Subgroup Analysis Stratified by Baseline Pancreatic β-cell Function in a Japanese Study of Dulaglutide in Patients with Type 2 Diabetes

Introduction This analysis investigated the relationship between baseline fasting pancreatic β-cell function and efficacy in Japanese patients with type 2 diabetes (T2D) treated with once-weekly dulaglutide 0.75 mg (dulaglutide) or once-daily liraglutide 0.9 mg (liraglutide) for up to 52 weeks.
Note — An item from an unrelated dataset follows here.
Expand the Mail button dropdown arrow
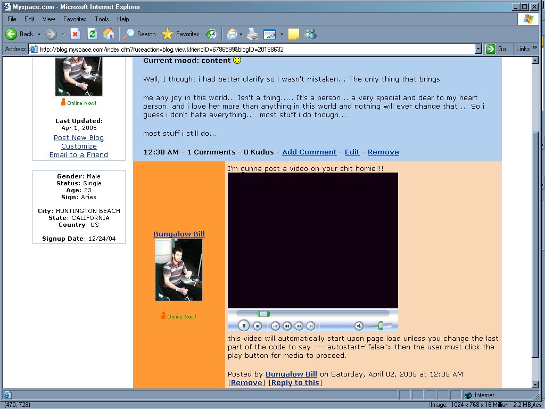The image size is (545, 409). tap(241, 34)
Methods In a 52-week study of monotherapy in Japanese patients with T2D, patients were categorized into three subgroups defined by tertiles (low, medium, and high) of baseline values of three pancreatic β-cell function parameters [fasting C-peptide, C-peptide index, and secretory units of islets in transplantation (SUIT) index]. Associations between these parameters and efficacy [defined by changes from baseline in glycated hemoglobin (HbA1c), fasting blood glucose (FBG), postprandial blood glucose (PBG), mean of all meals blood glucose excursion, and body weight] in the dulaglutide group (280 patients) or the liraglutide group (137 patients) were evaluated. Results Patients in the subgroups with high insulin-secreting ability (based on pancreatic β-cell function) were younger and had shorter disease duration and higher body mass index compared to those with low insulin-secreting ability. No specific trend was observed between baseline pancreatic β-cell function and changes in HbA1c or FBG. Reductions from baseline in mean PBG and excursion were greatest for patients in the low β-cell function tertiles. Inconsistent trends in body weight were observed across the treatment groups and β-cell function parameters. Conclusion In Japanese patients with T2D, changes in HbA1c and body weight after 52 weeks of treatment with dulaglutide or liraglutide could not be predicted by patients’ fasting pancreatic β-cell function before treatment. Clinical Trial Registration ClinicalTrials.gov (NCT01558271). Funding Eli Lilly K.K. (Kobe, Japan).